Dopo pochi minuti Sergej si allontanò completamente dal gruppo. La curiosità ebbe la meglio e lo seguii, cercando di mantenere le distanze. Allora lo sentii parlare al telefono con voce bassa e tesa.
«Adesso non posso. Non capisci? È il suo compleanno. Perché sei arrabbiato? Va bene, sarò lì tra 20 minuti. Al solito posto.

Le sue parole mi colpirono come un fulmine a ciel sereno. «Il solito posto»? Con chi sta parlando? Dopo qualche minuto tornò dagli ospiti con il solito sorriso stampato sul volto. E poi, come se nulla fosse, annunciò:
«Ho un impegno urgente di lavoro. Devo andare».
«Lavoro? Sul serio? Il giorno del mio compleanno?» Le parole mi erano sulla punta della lingua, ma mi trattenni. Invece, lo guardai salire in macchina e presi una decisione: lo avrei seguito.
La macchina di Sergej era facile da riconoscere. Mi tenni a distanza, stringendo forte il volante fino a farmi diventare le dita bianche. Si diresse verso la città, ma l’ufficio era dalla parte opposta. Il mio cuore batteva all’impazzata quando ha svoltato in strade tranquille con palazzi a più piani.
Alla fine si è fermato davanti a casa nostra. Ero completamente confusa. Perché era tornato a casa? Ho parcheggiato in fondo alla strada e ho aspettato, ma lui non è uscito. C’era chiaramente qualcosa che non andava.
Entrai silenziosamente in casa, con il cuore che mi batteva forte nel petto. Dal soggiorno provenivano risate smorzate, rapidi clic e rumori di videogiochi. Sbirciando dietro l’angolo, vidi Sergei sul divano con le cuffie in testa, completamente immerso nello schermo luminoso.

Non stava risolvendo questioni urgenti di lavoro. Stava giocando ai videogiochi.
Il primo senso di sollievo, perché non era tutto così grave come temevo, fu rapidamente sostituito dalla rabbia. Mi aveva mentito, se n’era andato dal mio compleanno e si era nascosto per giocare. Ma quando ero già pronta a lanciargli addosso i miei rimproveri, mi venne un’idea.
Ho chiamato la nostra vicina, Elena, una donna bella, socievole e sempre pronta ad aiutare.
«Lena», esordii con tono preoccupato, «mi sembra di aver dimenticato di chiudere a chiave la porta quando siamo usciti per la festa. Puoi controllare?»
Cinque minuti dopo Lena entrò in casa.

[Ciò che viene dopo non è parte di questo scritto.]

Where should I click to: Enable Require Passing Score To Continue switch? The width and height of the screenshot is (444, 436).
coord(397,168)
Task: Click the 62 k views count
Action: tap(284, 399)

Rimasi nell’ombra e la mia rabbia aumentò mentre osservavo la loro conversazione.
«Sergej?», la sua voce dolce risuonò nella stanza. Sergej si tolse immediatamente le cuffie, sorridendo calorosamente.
«Ciao, sei arrivata», disse, con una strana tenerezza nella voce.
All’inizio la loro conversazione sembrava normale, ma presto assunse un tono che mi strinse il cuore. Sergej si chinò verso di lei, la chiamò «amore» e la baciò. Non era un bacio amichevole, ma vero, intimo.
Il mio cuore si spezzò. Non era solo un videogioco. Era un tradimento.
Con le mani tremanti scattai alcune foto con il telefono, poi uscii dal mio nascondiglio. I miei passi li fecero allontanare l’uno dall’altra, i loro volti si bloccarono in uno sguardo di shock e panico.

«Allora, comodi?» dissi freddamente, incrociando le braccia sul petto.
«Anya… aspetta, ti spiego tutto», balbettò Sergei, facendo un passo verso di me.
«Spiegare?» Gli mostrai le foto sul telefono. «Cosa intendi spiegare esattamente, Sergej? La parte in cui hai saltato il mio compleanno per incontrare di nascosto la nostra vicina, o quella in cui mi hai definita “moglie stupida”?
«Anya, hai frainteso tutto!» esclamò, con una nota di disperazione nella voce. «Non è come pensi!»
— Davvero? Perché sembra che tu mi stia tradendo con Lena — mi sono girata verso la mia vicina, aggiungendo sarcasticamente: — E tu, Lena, sei proprio brava. La vicina dell’anno, senza dubbio.
— Anya, io… non volevo… — ha iniziato Lena, balbettando.
«Oh, davvero? Non me ne frega niente. Prenditelo», sbottai. «Potete giocare ai vostri giochi quanto volete. Io ho chiuso con tutto questo».
«Aspetta! Non farlo!», implorò Sergej, con il viso bianco come un cencio.

Alzai la mano per fermarlo.
«Divorzieremo, Sergej. E credimi, te ne pentirai».
Senza aggiungere altro, uscii di casa con il cuore pesante, ma con ferma determinazione. Quel giorno capii quanta forza ci volesse per andarsene e che meritavo molto più di quanto Sergej potesse mai darmi.